**What is being asked**
Scan the records below for the line with "You are a GUI" and the line with "The image size is (675, 501).". Repeat those two lines and every line between them exactly, and nothing else.

**Data for the task**
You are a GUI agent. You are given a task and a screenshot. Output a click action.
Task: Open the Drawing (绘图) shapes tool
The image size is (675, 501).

--

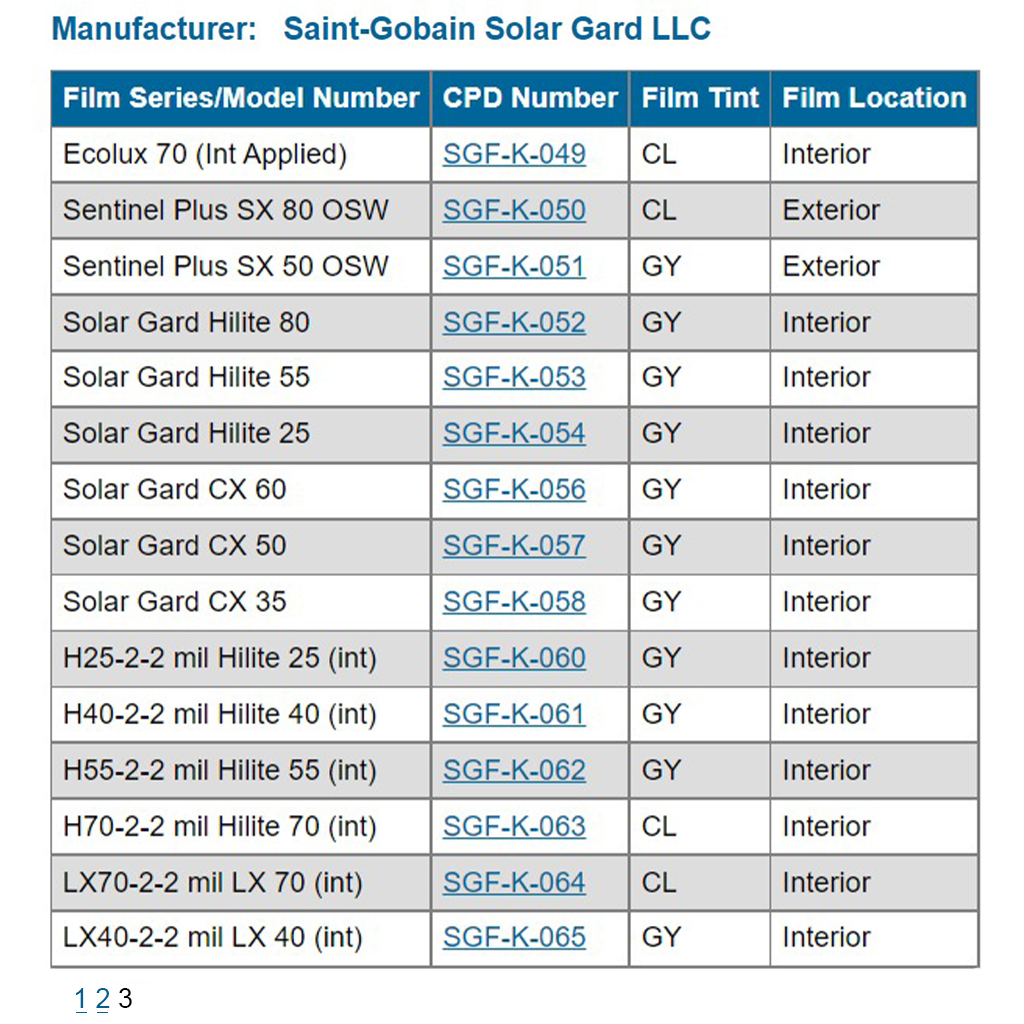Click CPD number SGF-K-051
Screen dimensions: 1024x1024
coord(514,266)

**Exercise response**
You are a GUI agent. You are given a task and a screenshot. Output a click action.
Task: Open the Drawing (绘图) shapes tool
The image size is (675, 501).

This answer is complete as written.